Russia's FSB is hijacking weakly secured routers, 12 nations warn

The UK and 11 allied countries have issued a rare joint warning that cyber operators working for Russia's Federal Security Service (FSB) are quietly hijacking poorly secured routers at critical infrastructure organisations around the world.

In an advisory co-sealed by 18 agencies from 12 nations, the UK's National Cyber Security Centre (NCSC), part of GCHQ, named FSB Centre 16 as the culprit and urged operators of communications, defence, energy, financial services, government and healthcare networks to lock down their edge devices immediately.

What the FSB is doing

According to the NCSC, Centre 16 is scanning the open internet for network devices that still use default or weak Simple Network Management Protocol (SNMP) passwords and community strings, the shared secrets that let administrators query and manage routers remotely. Where those are weak, the actor simply logs in. It has also exploited well known flaws in Cisco equipment, including the Smart Install (SMI) feature and web portal bugs, to seize control of routers and pivot deeper into victim networks.

Who is behind it

Centre 16 is one of Russia's most seasoned cyber espionage units. It is tracked across the industry under a long list of names, including Berserk Bear, Energetic Bear, Crouching Yeti, Ghost Blizzard, Static Tundra and Dragonfly, and has spent more than a decade probing energy and industrial targets. This is the same class of long-term access operation IntelFusions documented in the abuse of aging routers as attack relays.

Sanctions and a grid attack

The advisory landed on the same day the UK government sanctioned 24 individuals and entities behind destructive cyber and hybrid operations, including proxy criminal networks linked to Russian intelligence. The UK and EU member states also formally attributed the December 2025 attack on Poland's energy grid to FSB Centre 16, an operation that, had it succeeded, could have cut power to an estimated 500,000 civilians.

What defenders should do

The guidance is concrete. Switch to SNMPv3 and disable legacy SNMP versions, set strong and unique passwords on every network device, and restrict access to management protocols with tight access controls. UK organisations are also pointed toward Cyber Essentials certification and the updated Cyber Assessment Framework.
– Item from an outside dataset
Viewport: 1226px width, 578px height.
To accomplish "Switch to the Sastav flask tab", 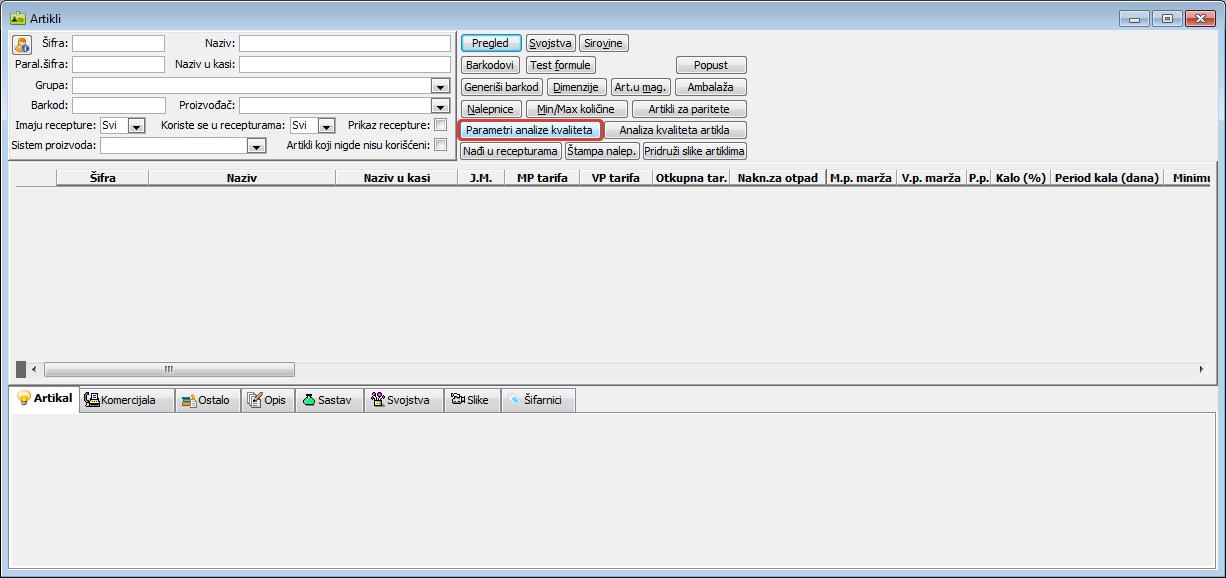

The push mirrors earlier allied warnings that Russian services keep probing for any weak point they can find.

Indicators

The full technical advisory is published on the NSA website at hxxps://media[.]defense[.]gov/2026/Jul/09/2003959498/-1/-1/1/CSA_IMPROVE_ROUTER_HYGIENE[.]PDF. Network defenders should review it for detection guidance and device hardening steps.

This briefing is provided by IntelFusions for informational and defensive purposes only. It is based on sources assessed to be reliable at the time of writing, and analytic judgments carry the confidence levels indicated. Indicators of compromise are defanged; re-arm them only in controlled environments. IntelFusions is not affiliated with the organizations named and makes no warranty as to completeness or accuracy.